_Work task_: Give the number of lines in the records below that include "will". Reply with that number alone.
'''
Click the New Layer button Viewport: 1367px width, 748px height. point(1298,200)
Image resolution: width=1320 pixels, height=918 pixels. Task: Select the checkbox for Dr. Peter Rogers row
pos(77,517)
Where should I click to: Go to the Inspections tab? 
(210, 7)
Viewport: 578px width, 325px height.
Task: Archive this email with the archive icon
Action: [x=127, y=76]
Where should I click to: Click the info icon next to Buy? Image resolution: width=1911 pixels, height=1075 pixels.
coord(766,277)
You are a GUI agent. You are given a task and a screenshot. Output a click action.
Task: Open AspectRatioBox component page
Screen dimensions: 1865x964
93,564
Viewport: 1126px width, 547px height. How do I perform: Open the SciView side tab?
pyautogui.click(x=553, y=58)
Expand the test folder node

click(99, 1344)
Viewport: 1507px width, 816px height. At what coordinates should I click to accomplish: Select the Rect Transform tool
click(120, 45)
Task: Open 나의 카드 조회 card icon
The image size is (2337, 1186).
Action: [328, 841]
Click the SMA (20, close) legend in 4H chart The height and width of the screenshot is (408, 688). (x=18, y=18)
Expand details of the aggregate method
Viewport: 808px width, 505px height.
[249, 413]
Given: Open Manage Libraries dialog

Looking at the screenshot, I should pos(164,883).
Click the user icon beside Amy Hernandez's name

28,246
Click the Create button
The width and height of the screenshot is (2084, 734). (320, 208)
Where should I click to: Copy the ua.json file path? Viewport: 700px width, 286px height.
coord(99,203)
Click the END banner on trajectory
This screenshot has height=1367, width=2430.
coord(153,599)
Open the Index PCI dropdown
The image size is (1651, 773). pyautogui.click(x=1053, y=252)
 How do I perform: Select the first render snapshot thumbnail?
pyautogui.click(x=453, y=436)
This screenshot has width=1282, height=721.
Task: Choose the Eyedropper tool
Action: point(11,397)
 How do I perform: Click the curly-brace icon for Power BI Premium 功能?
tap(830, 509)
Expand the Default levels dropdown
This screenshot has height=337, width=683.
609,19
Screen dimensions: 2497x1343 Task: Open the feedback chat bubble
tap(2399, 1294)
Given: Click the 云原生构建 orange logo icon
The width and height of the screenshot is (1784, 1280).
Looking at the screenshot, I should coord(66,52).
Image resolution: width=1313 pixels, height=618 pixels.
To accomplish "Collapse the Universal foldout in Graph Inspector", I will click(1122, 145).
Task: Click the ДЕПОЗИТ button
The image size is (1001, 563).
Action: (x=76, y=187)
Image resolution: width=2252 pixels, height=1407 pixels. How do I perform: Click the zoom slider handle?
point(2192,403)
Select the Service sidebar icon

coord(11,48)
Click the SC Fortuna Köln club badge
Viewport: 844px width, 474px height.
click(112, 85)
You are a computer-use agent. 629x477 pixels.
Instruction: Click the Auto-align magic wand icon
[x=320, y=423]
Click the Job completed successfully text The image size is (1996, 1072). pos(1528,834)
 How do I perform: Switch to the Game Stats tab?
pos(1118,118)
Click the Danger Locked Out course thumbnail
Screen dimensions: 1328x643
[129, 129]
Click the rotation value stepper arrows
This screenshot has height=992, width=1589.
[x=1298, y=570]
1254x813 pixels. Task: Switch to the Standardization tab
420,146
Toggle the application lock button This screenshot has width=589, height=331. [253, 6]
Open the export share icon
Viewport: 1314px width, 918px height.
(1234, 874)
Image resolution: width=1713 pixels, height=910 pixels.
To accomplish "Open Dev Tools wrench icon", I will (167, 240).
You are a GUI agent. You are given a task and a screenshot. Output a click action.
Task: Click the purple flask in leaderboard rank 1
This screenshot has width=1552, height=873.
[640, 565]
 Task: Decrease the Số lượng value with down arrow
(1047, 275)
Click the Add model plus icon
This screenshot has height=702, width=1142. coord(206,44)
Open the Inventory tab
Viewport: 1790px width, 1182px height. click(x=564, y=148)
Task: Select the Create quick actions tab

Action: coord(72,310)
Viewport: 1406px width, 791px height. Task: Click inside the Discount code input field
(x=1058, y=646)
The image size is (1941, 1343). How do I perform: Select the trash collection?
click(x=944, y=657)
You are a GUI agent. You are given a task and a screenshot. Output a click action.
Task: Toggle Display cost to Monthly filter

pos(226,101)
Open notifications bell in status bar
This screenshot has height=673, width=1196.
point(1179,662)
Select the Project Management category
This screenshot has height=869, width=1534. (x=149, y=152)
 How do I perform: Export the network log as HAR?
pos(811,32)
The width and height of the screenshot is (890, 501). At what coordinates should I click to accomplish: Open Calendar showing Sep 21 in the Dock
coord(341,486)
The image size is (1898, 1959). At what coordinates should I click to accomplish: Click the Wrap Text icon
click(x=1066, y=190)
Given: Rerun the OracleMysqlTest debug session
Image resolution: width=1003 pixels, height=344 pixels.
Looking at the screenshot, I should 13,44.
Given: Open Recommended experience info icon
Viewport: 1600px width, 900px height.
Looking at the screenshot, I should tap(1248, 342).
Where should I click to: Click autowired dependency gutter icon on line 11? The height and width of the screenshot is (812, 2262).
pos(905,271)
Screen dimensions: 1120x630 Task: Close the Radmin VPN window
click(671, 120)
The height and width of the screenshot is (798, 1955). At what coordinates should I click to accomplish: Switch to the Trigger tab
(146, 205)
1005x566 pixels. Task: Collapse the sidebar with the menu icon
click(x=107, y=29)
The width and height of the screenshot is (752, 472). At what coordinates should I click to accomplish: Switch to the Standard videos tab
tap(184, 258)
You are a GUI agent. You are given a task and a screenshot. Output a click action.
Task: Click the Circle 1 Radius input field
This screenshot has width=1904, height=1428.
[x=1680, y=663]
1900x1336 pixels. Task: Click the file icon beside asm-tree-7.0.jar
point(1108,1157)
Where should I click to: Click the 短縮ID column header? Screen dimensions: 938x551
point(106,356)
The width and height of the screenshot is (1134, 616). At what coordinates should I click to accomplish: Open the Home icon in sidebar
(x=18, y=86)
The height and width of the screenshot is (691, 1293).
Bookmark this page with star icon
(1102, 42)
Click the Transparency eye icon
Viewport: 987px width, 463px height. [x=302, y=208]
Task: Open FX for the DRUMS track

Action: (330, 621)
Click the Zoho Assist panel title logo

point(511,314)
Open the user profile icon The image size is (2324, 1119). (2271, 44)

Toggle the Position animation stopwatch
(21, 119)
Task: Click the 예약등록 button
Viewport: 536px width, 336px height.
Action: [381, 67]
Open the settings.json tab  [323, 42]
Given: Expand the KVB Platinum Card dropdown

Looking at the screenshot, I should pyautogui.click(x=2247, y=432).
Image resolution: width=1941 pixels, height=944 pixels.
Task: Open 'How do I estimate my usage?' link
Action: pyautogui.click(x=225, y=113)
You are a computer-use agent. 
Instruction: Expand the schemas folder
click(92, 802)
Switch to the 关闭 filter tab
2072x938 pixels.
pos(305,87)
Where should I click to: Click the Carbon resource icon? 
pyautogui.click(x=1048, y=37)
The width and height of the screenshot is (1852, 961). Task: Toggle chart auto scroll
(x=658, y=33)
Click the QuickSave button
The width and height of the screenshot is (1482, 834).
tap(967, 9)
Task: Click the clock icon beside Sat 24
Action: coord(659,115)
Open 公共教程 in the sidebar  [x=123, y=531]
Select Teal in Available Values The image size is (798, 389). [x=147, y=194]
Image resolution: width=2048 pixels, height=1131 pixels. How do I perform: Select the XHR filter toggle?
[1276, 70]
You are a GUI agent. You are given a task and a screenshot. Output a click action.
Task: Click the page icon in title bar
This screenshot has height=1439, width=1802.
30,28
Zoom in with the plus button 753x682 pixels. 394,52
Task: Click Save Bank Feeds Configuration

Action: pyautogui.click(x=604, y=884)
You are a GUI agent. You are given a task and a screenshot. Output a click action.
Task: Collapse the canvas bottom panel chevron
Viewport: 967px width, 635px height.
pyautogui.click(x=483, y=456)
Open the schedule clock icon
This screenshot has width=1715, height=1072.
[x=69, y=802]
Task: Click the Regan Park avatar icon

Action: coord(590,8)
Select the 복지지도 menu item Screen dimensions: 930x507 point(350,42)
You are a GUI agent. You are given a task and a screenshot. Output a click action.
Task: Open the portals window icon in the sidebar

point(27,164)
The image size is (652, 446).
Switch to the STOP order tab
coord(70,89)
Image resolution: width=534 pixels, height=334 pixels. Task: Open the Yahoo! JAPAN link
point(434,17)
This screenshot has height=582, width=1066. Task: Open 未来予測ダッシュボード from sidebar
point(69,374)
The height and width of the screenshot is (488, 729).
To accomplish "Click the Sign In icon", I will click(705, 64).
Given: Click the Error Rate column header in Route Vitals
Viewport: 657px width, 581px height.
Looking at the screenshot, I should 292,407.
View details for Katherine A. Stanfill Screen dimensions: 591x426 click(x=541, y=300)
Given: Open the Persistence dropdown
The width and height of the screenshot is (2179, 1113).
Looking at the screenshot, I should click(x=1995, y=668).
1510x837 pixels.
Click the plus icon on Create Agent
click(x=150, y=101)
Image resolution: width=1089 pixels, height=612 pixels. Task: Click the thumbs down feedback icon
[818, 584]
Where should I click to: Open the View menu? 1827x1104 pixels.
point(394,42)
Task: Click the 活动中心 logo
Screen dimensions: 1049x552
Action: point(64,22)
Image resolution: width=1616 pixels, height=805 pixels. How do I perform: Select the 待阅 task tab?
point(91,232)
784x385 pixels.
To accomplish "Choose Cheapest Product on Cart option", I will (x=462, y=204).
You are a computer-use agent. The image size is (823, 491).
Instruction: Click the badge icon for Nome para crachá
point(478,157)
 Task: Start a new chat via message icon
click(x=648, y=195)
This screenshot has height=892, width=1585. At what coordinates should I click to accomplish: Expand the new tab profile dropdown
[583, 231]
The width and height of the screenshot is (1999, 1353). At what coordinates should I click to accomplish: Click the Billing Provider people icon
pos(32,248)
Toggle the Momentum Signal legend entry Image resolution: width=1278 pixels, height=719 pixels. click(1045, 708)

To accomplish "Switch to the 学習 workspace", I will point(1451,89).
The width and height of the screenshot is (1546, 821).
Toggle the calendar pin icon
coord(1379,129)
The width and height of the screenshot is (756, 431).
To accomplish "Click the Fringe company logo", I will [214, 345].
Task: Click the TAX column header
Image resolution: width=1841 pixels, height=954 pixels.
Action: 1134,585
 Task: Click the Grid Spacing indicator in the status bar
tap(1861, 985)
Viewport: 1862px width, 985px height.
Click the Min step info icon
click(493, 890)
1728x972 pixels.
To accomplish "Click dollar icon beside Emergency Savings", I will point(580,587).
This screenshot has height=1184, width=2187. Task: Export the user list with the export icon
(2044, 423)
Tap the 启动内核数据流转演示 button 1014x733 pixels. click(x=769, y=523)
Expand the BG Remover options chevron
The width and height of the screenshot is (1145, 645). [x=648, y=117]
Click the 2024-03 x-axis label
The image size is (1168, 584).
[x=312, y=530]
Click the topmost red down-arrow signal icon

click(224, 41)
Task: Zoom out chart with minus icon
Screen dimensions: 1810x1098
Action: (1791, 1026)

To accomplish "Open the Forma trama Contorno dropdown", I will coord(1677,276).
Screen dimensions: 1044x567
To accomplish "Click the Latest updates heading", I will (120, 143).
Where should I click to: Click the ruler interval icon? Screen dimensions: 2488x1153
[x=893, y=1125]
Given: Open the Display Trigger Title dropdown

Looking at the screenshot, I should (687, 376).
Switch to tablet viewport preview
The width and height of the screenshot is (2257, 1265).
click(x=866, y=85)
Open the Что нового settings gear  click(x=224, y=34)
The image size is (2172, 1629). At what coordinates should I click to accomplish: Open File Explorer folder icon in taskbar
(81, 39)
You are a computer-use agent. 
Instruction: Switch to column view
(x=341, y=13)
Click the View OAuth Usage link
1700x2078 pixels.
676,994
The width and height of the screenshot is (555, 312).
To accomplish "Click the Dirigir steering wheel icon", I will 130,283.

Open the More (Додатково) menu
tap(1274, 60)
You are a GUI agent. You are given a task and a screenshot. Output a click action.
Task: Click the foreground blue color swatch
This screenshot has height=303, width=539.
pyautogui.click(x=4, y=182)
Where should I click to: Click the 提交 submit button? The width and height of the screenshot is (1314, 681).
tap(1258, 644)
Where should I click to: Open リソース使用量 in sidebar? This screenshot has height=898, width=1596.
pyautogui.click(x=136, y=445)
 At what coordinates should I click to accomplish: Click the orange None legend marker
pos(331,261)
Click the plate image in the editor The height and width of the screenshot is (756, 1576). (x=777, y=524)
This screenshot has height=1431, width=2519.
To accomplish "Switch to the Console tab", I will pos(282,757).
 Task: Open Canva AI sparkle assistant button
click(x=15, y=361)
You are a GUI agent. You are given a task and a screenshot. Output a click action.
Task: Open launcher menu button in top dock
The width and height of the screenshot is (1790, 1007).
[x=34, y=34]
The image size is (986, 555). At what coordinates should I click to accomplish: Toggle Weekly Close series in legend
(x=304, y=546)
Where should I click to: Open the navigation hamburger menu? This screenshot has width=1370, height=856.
'''
_The answer_: 11